### Texte de référence
- - - - -
Portail National des Ressources et des Savoirs

Commerce illicite des matières radioactives

Titre de la question
Question N° : 65459 de M. Stéphane Demilly ( Nouveau Centre - Somme ) publiée au JO le : 01/12/2009 page : 11324
Contenu de la question

M. Stéphane Demilly attire l'attention de Mme la ministre de l'enseignement supérieur et de la recherche sur le problème du commerce illicite de matières radioactives. En effet, selon le département de sûreté nucléaire de l'Agence internationale de l'énergie atomique (AIEA), le commerce des matières radioactives a pris de l'ampleur depuis 1993, suite à l'effondrement du bloc de l'est. Ainsi, début 2008, l'AIEA recensait déjà un total de 17 kilogrammes d'uranium hautement enrichi et de 400 grammes de plutonium qui avaient été interceptés lors de tentatives de transactions illicites. Ce n'est d'ailleurs sans doute que la partie émergée de l'iceberg, et il est particulièrement inquiétant d'imaginer que de telles quantités de matières radioactives puissent ainsi « voyager » de par le monde. Dans ce contexte, il semble essentiel de pouvoir disposer de techniques de mesure permettant de détecter les matières nucléaires et de les caractériser avec précision, afin de pouvoir déterminer la nature, l'origine et la date de fabrication des matériaux radioactifs saisis. Il souhaite, par conséquent, qu'elle lui précise les actions entreprises dans ce domaine et la façon dont elle se coordonne avec ses homologues des autres pays, et il lui demande de lui donner son analyse globale du trafic de matières radioactives.
- - - - -
### Consignes des exercices
**a.** Reformulez sous forme de liste concise le paragraphe du texte de référence qui commence par « M. Stéphane Demilly attire l'attention », en conservant ses faits essentiels.
**b.** Répondez brièvement aux questions suivantes à partir du texte de référence.
(i) À quel groupe politique et à quel département M. Stéphane Demilly est-il rattaché ?
(ii) Depuis quelle année, selon l'AIEA, le commerce des matières radioactives a-t-il pris de l'ampleur ?
(iii) Quelle quantité de plutonium interceptée l'AIEA recensait-elle début 2008 ?

### Données fournies
- - - - -
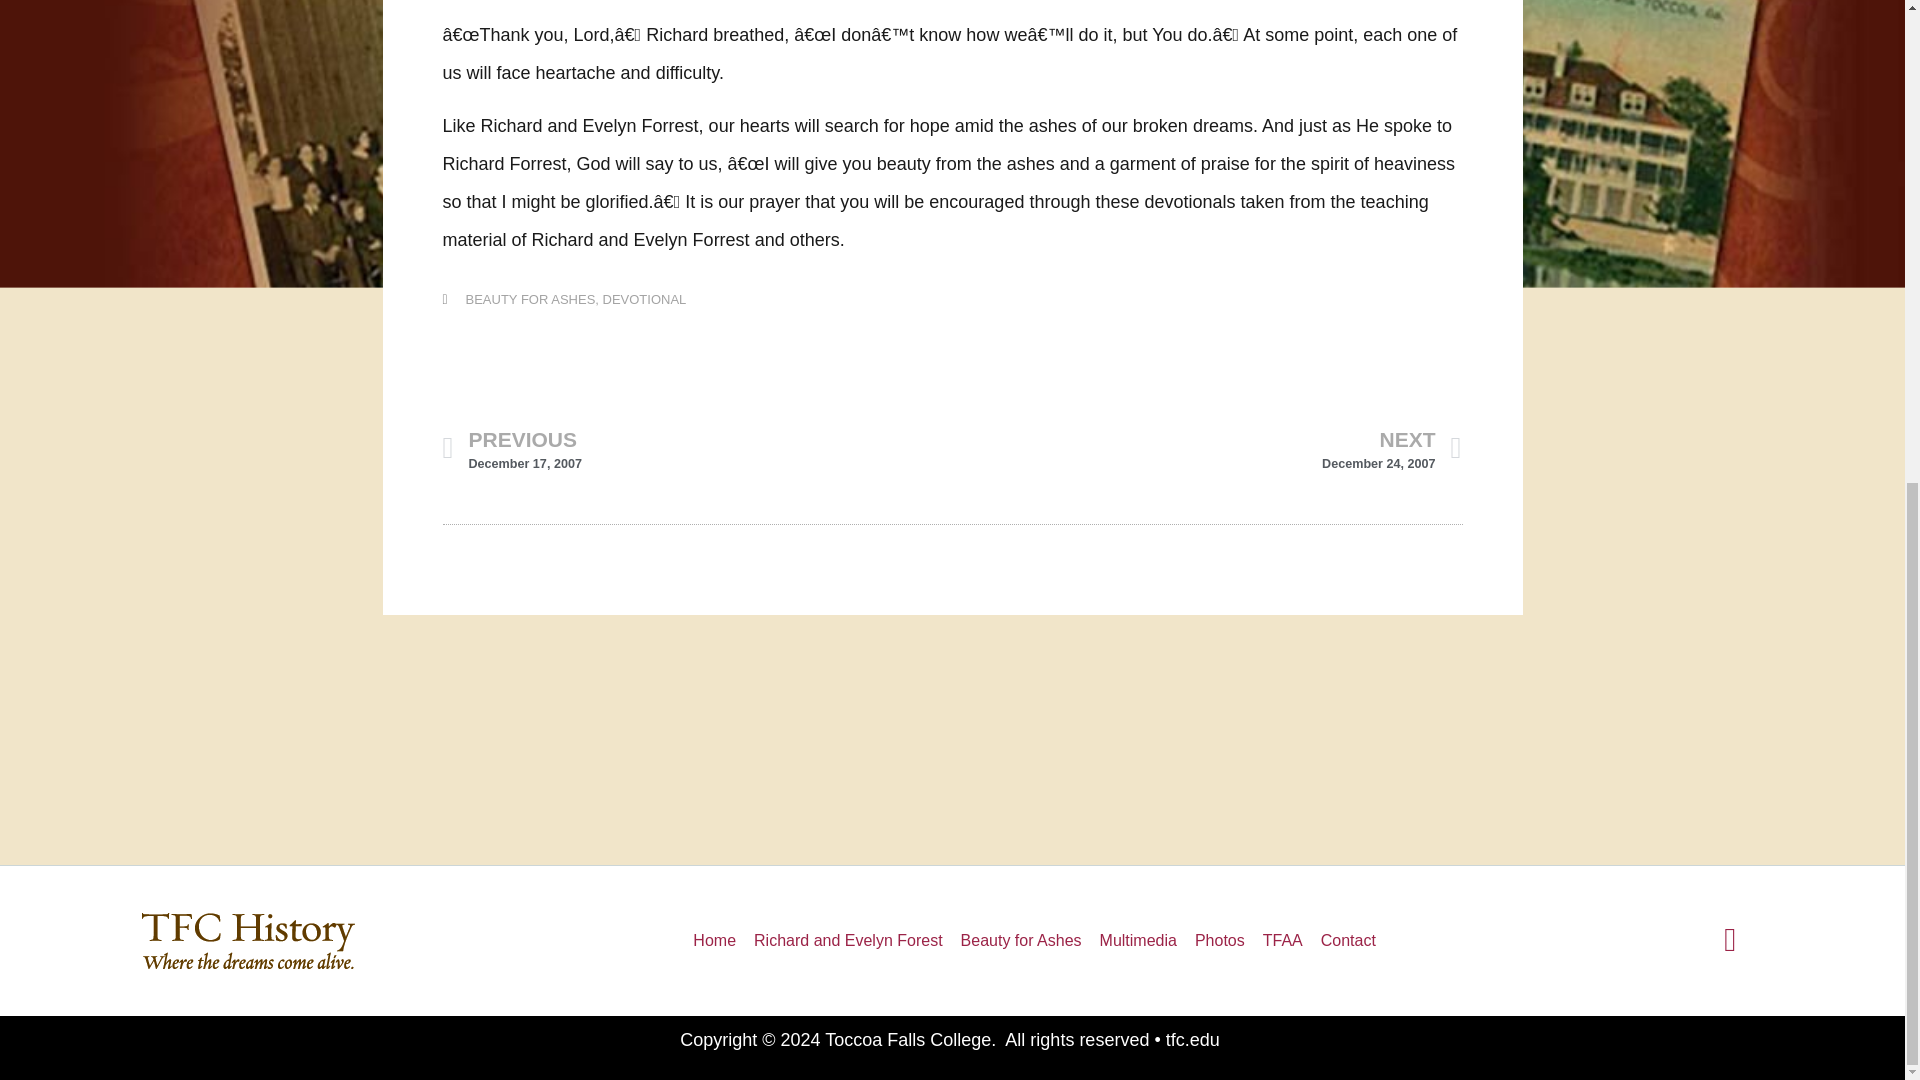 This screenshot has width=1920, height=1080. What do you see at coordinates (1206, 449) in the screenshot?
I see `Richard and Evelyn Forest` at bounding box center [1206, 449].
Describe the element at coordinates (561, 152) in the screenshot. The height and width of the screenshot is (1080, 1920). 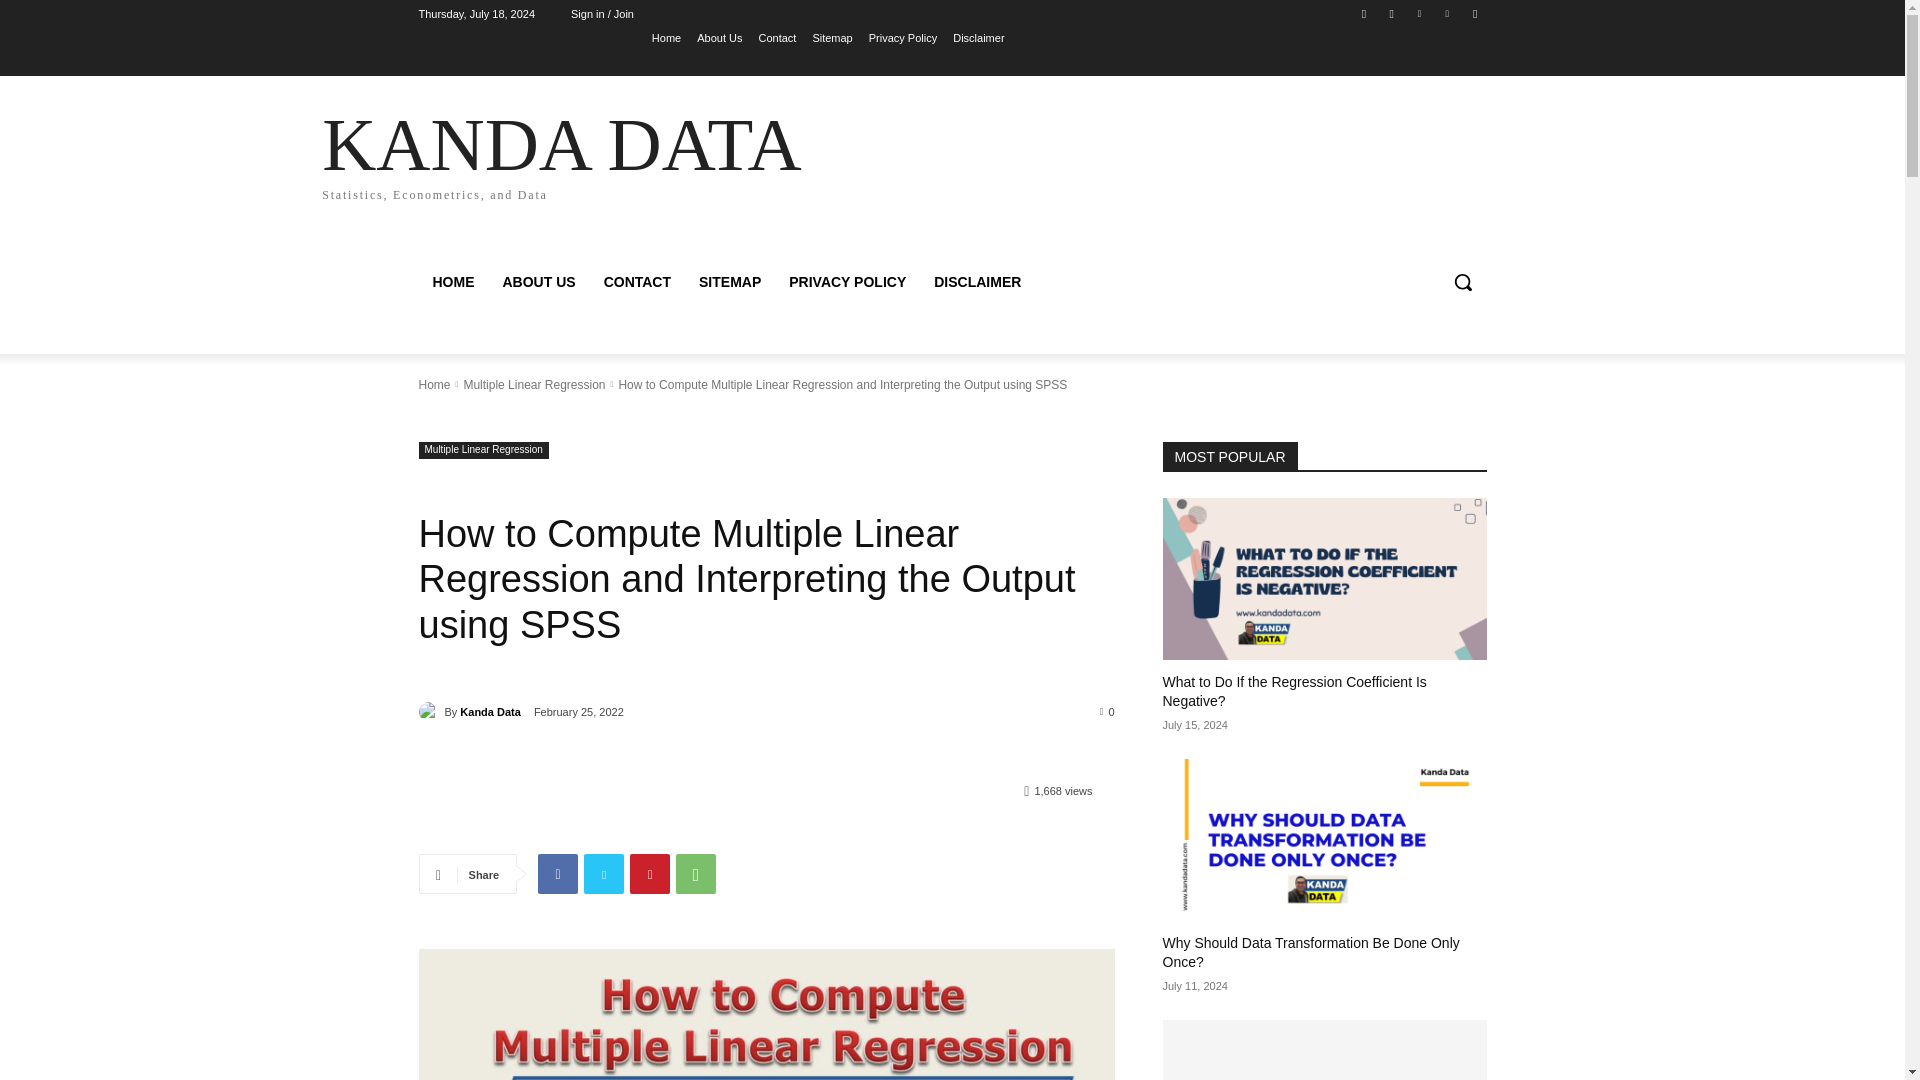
- - - - -
### Corrigé des exercices
**a.**
- Objet : le problème du commerce illicite de matières radioactives, porté à l'attention de la ministre de l'enseignement supérieur et de la recherche.
- Constat de l'AIEA (département de sûreté nucléaire) : ce commerce a pris de l'ampleur depuis 1993, à la suite de l'effondrement du bloc de l'est.
- Saisies recensées début 2008 : 17 kilogrammes d'uranium hautement enrichi et 400 grammes de plutonium interceptés lors de tentatives de transactions illicites, sans doute seulement la partie émergée de l'iceberg.
- Besoin : des techniques de mesure pour détecter les matières nucléaires et les caractériser avec précision (nature, origine, date de fabrication des matériaux saisis).
- Demandes adressées à la ministre : les actions entreprises dans ce domaine, sa coordination avec ses homologues des autres pays et son analyse globale du trafic de matières radioactives.

**b.**
(i) Au Nouveau Centre, pour la Somme.
(ii) Depuis 1993.
(iii) 400 grammes.